The perception of risk by investors is a topic that comes up continually throughout the book. Marks mentions, for example, that the evolution of a stock’s price is similar to a popularity contest. People generally like stocks that have performed well in the past. The more investors like a stock, the more its price is likely to go up, thus pushing the valuation into expensive territory. This usually results in a risk/return profile that is not very attractive. On the other hand, a poorly performing stock is not likely to be popular nor in strong demand, thus potentially presenting a very attractive risk/return profile. The huge returns are not made by buying what everyone likes, but rather by buying what everyone underestimates.

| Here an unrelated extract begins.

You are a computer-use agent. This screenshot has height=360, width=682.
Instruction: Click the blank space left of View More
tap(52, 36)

According to Marks, there are two primary elements in superior investing: ”1. Seeing some quality that others don’t see or appreciate (and that isn’t reflected in the price), and 2. having it turn out to be true (or at least accepted by the market).”

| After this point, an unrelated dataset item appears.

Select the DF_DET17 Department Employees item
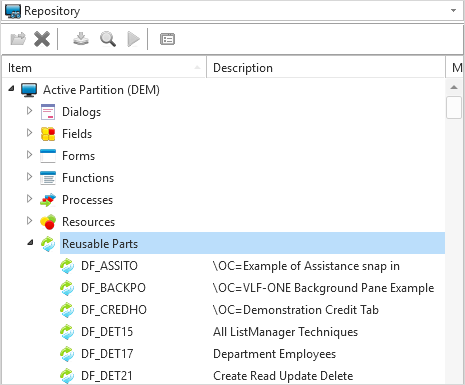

I also thought that Marks’ insights on stock market cycles and bubble creations were particularly fascinating. In general, when markets go up they do so for a variety of fundamental and rational reasons at first. However, a bull market that spreads over many years eventually leads many people to believe that it will continue forever and that risk has become an abstract and useless concept. Fear gives way to greed and even the most skeptical are tempted to participate in ”get-rich-quick” schemes. For those of you who, like me, didn’t experience firsthand the technology bubble of the late 1990s, here’s how Marks describes what was happening at the time:
”From the perspective of psychology, what was happening with IPOs is particularly fascinating. It went something like this: The guy next to you in the office tells you about an IPO he’s buying. You ask what the company does. He says he doesn’t know, but his broker told him it’s going to double on the day of issue. So you say that’s ridiculous. A week later he tells you it didn’t double . . . it tripled. And he still doesn’t know what it does. After a few more of these, it gets hard to resist. You know it doesn’t make sense, but you want protection against continuing to feel like an idiot. So, in a prime example of capitulation, you put in for a few hundred shares of the next IPO . . . and the bonfire grows still higher on the buying from new converts like you.”
This excerpt struck me as it shows how difficult it can be to resist the temptation to make rash and thoughtless investment decisions in times of euphoria.

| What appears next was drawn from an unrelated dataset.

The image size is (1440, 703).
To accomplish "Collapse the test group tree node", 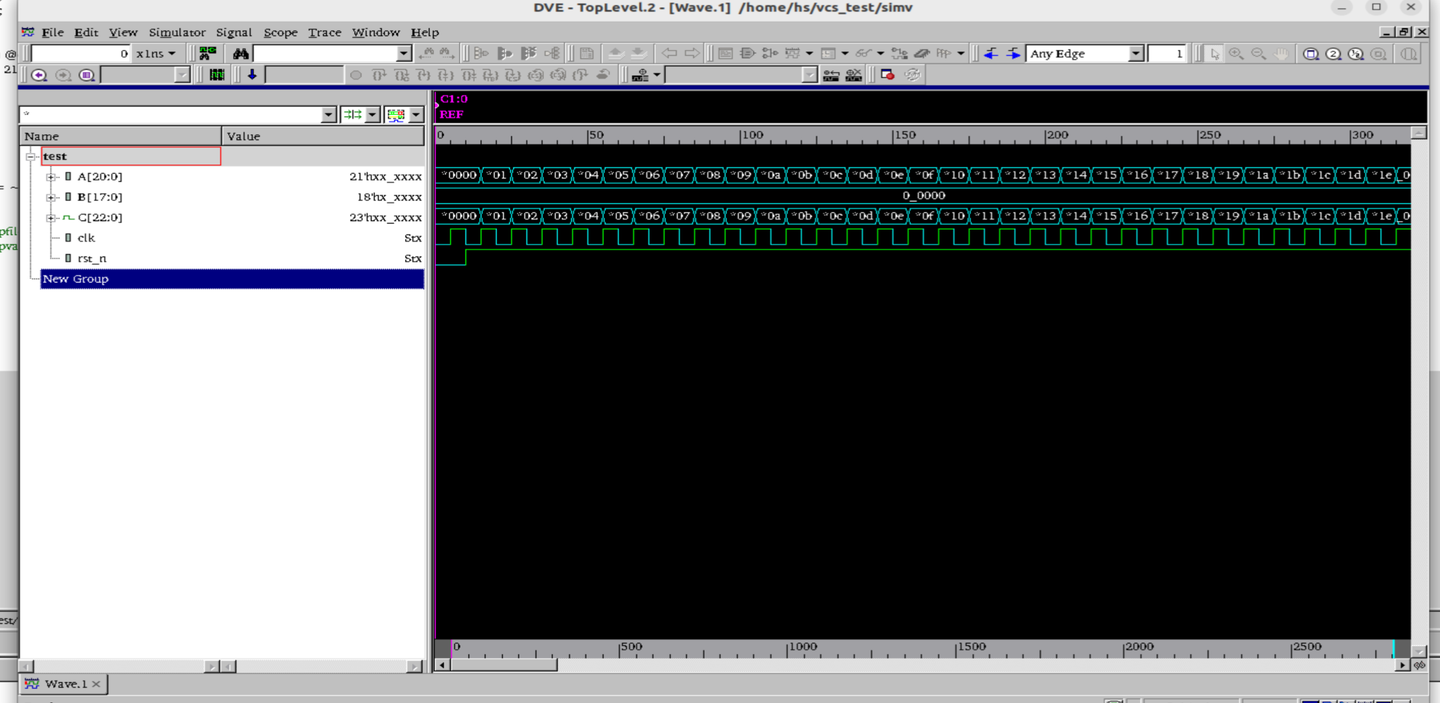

In the end, I think that Marks’ rationality and understanding of the psychology of risk-taking are simply remarkable, both in the book and the memos. He is an author I admire and I definitely recommend The Most Important Thing: Uncommon Sense for the Thoughtful Investor to any serious investor. As a side note, Marks is currently writing a new book that should be published sometimes in 2018. This one will be about stock market cycles and will potentially hit the shelves at a fairly advanced stage of the bull market (if it lasts long enough). Moreover, Marks mentioned in his most recent memo that he was starting to see signs of euphoria in the market, which are similar to what he saw during the last two major bubbles (2000 and 2007) . It will be interesting to see how it all unfolds over the coming months.
I hope you will appreciate the book as much as I did. I wish you all a good reading and happy defensive investing!